▶ **SET TASK**:
Copy each line from the records below that contains the string "plan". Matching is case-sensitive.

▶ **RECORDS FOR THIS TASK**:
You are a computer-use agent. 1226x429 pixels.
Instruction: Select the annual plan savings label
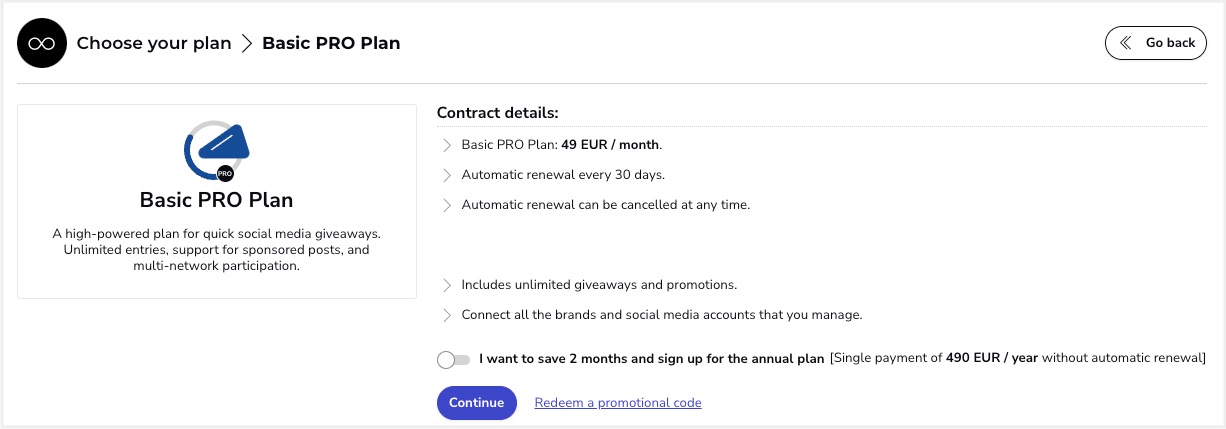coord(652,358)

...

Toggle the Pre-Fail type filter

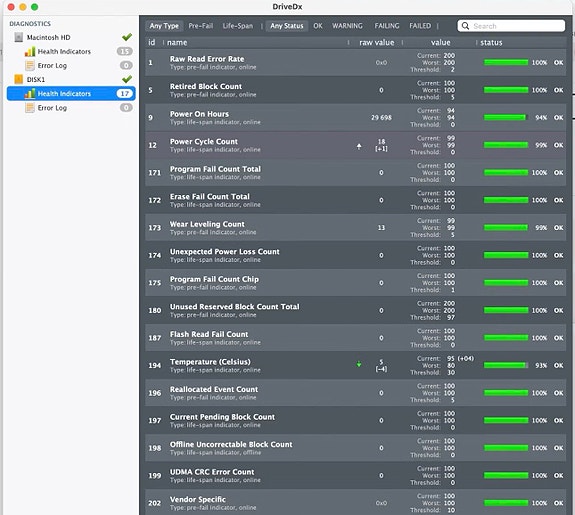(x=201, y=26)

▶ **THE OUTPUT**:
Instruction: Select the annual plan savings label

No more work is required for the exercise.